══ Passage

CAP CO2: On a carbon-capping Toyota hybrid
Red BMW sport convertible: 6E: (Would that be "Sexy" as in "Sixy"?)
CHAMUCA: A devilish little girl or someone with a fondness for samosas
LVISX: Elvie Is Six? Love Is Sex?
QAZITS: Questions and answers for treating acne?
BRABUS: The owner is a boob? 

Bumper Snickers
No War/Nowhere/No Way
Conquest Is Not Sustainable
Stop Wars: The Empire Strikes Out
We Fight Wars for Oil / So We Can Fight Wars for Oil
Hegemony, No, Harmony, Yes
In One Hour, a F-35 Fighter Jet / Burns as much Fuel as / 16,000 Automobiles 

On a single Mini Cooper:
I Break for Butterflies; I Identify As A Jalapeno Popper; Life Is Better with Pot & Shrooms; I Brake for Interesting Cloud Formations; Honk If You're Boring 

Special Mention: A creepy note scrawled across a rear window: "Stay Sexy; Don't Get Murdered." Ironically, this was posted on a Ford Escape

Wavy Gravy Turns 87; Returns to the Party Circuit
Wavy Gravy (aka Hugh Romney) celebrated his 87th birthday on May 7 in his usual fashion—with a benefit party raising fun and funds for his nonprofit Seva Foundation and Camp Winnarainbow. On past birthdays, I've invited the City Council to consider adding another plaque above the current "Berryman Street" sign on the block that's home to Groovy Gravy's Berkeley domicile. 

The new signage could read "Wavy Gravy Lane" or "Wavy Gravy Way." 

Wargaming: "Let's Play Bucks for Bombs"
In early May, a Washington think-tank called the Center for a New American Security (CNAS) invited members of the House Select Committee on China to spend nearly three hours (behind closed doors) playing a war-game titled "Invasion of Taiwan." 

Worth noting: CNAS was co-founded by a board member of Booze Allen Hamilton and most of its funding comes from the coffers of the Pentagon's leading arms contractors. 

The gaming exercise apparently had the desired effect. Instead of encouraging diplomacy, the Congressional gamesters were inspired to call for additional $19 billion in Pentagon play-dough to buy more weapons and training to elevate “our military posture throughout the region.”

════
══ Information given

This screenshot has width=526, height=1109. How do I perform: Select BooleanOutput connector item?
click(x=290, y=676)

════
══ Information given

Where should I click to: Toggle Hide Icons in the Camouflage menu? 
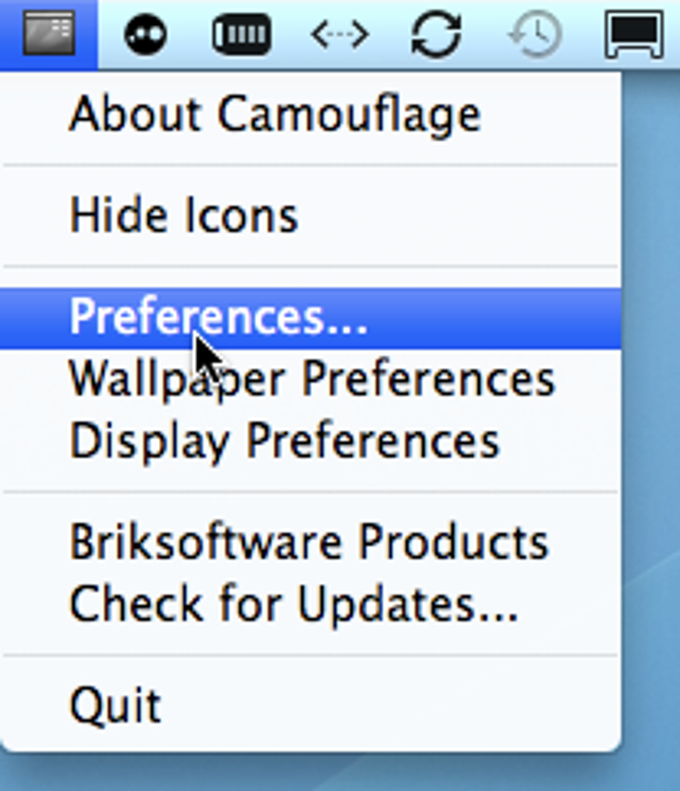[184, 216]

════

■ **Activities**:
1. In the column about bumper stickers and war games, how much additional Pentagon money did the Congressional gamesters call for after the war-game?
2. Please extend the column about bumper stickers and war games, starting after its last sentence.
The rows above are separate material, unrelated to the column about bumper stickers and war games.

■ **Outputs by task**:
1. An additional $19 billion.

2.
This off-the-record exercise prompted Win Without War to ask: "Is it really a surprise that the key takeaway from a war-game run by a think tank funded by weapons contractors was more money for the Pentagon?" 

"The thing about war-games," WWW observed, "is that they turn war into a game—pushing participants to think of conflict as something to be won, rather than a harm to be averted." 

If you want to protest the fiction that launching wars is all "funds and games," WWW has a petition for that. Tell Congress: Cut the Pentagon budget and invest in diplomacy and development to build real security.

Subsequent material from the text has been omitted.